She could say with Thoreau, "I moments live who lived but years." We
had both been invited to a large reception, on a certain evening, in
one of the old palaces on the Arno. There were music and dancing, and
there were lively groups of ladies and gentlemen strolling from room
to room, contrasting somewhat strangely in their gayety with the
solemn pictures hanging on the walls, and a sense of shadowy presence
which seems to haunt those dusky interiors. An odd discrepancy between
the modern company and the surroundings, a weird mingling of the past
and the present, made any apparition appear possible, and left room
only for a faint thrill of surprise when a voice by my side said,
"There is Mrs. Stowe."
In a moment she approached and I was presented to her, and after a
brief pause she passed on. All this was natural enough, but a wave of
intense disappointment swept over me. Why had I found no words to
express or even indicate the feeling that had choked me? Was the fault
mine?
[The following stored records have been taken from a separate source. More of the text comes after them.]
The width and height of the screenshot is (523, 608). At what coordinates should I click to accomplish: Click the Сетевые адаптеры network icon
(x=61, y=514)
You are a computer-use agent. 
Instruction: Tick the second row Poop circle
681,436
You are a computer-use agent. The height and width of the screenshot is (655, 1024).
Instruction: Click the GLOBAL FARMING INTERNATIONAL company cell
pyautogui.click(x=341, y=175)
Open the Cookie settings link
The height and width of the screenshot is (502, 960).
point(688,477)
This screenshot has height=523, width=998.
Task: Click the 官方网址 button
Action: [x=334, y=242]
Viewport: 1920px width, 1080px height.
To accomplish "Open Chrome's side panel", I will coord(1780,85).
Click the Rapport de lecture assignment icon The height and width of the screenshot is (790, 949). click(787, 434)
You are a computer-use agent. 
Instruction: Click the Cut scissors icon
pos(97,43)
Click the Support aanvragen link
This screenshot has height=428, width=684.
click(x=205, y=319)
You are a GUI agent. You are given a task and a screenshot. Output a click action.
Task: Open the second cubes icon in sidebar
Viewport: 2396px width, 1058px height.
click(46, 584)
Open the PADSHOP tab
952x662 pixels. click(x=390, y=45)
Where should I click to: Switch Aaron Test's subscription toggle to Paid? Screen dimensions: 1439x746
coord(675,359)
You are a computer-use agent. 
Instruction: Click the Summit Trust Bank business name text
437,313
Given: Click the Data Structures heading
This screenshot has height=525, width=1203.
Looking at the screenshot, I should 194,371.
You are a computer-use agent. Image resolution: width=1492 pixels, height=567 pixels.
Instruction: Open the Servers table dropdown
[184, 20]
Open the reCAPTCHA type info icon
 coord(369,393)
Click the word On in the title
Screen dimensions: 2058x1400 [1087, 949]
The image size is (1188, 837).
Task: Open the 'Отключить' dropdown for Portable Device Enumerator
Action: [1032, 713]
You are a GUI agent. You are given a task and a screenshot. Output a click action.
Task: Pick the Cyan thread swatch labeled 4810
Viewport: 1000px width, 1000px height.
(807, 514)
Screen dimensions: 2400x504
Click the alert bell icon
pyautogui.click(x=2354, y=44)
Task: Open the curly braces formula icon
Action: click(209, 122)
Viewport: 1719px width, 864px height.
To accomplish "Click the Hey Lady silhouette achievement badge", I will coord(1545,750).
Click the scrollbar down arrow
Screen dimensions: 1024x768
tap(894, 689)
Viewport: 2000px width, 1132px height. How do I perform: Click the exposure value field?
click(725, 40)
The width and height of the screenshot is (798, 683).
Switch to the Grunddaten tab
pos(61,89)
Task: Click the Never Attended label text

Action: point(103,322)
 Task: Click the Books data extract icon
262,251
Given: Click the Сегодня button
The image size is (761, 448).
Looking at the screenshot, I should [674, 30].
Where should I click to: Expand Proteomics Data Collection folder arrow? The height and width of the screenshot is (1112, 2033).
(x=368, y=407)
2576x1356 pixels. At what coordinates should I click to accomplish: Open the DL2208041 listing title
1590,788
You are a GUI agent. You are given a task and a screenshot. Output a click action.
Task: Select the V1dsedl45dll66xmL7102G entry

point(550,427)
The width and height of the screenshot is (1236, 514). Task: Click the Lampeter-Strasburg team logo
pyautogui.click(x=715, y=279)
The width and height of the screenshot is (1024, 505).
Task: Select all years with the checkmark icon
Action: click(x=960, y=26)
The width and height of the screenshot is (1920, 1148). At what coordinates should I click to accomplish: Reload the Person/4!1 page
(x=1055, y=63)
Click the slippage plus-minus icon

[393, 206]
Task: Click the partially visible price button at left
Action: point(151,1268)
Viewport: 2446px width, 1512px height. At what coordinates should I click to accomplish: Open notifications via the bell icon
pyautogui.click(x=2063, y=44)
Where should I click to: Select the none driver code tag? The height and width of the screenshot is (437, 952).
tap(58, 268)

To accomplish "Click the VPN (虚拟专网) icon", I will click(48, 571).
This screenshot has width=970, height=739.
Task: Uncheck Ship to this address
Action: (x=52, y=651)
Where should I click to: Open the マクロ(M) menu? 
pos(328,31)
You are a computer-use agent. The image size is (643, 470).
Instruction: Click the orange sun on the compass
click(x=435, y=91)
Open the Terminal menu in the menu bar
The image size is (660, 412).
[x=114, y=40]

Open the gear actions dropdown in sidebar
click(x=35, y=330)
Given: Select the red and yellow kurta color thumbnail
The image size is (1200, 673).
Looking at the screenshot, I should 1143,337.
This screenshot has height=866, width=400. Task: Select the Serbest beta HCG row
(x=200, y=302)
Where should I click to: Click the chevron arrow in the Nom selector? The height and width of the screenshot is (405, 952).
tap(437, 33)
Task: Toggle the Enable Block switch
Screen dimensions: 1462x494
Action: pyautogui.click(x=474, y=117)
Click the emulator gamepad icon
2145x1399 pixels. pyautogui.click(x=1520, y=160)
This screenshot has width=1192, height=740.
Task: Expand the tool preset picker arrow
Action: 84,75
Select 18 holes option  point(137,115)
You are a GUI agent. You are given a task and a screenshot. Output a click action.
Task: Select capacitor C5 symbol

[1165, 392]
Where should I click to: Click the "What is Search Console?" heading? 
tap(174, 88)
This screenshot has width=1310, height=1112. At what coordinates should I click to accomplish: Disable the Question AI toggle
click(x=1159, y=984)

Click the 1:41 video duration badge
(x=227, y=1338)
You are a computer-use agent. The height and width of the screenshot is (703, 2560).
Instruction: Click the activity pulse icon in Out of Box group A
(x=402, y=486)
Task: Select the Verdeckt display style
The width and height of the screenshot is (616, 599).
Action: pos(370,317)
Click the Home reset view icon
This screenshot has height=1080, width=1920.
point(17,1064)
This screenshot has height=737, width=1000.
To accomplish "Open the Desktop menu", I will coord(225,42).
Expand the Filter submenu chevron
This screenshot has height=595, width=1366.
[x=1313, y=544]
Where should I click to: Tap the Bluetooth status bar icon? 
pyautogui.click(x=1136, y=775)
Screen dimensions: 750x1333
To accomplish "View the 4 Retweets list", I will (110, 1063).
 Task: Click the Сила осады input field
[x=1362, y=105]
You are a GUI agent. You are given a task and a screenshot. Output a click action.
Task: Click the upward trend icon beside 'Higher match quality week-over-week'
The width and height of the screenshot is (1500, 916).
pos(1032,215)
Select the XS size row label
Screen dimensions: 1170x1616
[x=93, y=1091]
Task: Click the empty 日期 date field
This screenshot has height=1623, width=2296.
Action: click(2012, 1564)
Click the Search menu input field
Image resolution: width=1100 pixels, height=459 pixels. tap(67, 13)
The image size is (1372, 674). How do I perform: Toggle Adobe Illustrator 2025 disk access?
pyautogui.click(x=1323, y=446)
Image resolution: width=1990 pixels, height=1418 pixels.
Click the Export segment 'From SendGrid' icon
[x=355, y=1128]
Oh, yes, I said to myself, for I could not conceive it to be
otherwise, and I looked upon my opportunity, the gift of the gods, as
utterly and forever wasted. I was depressed and sorrowing over the
vanishing of a presence I might perhaps never meet again, and no
glamour of light, or music or pictures or friendly voices could recall
any pleasure to my heart. Meanwhile, the unconscious object of all
this disturbance was strolling quietly along, leaning on the arm of a
friend, hardly ever speaking, followed by a group of traveling
companions, and entirely absorbed in the gay scene around her.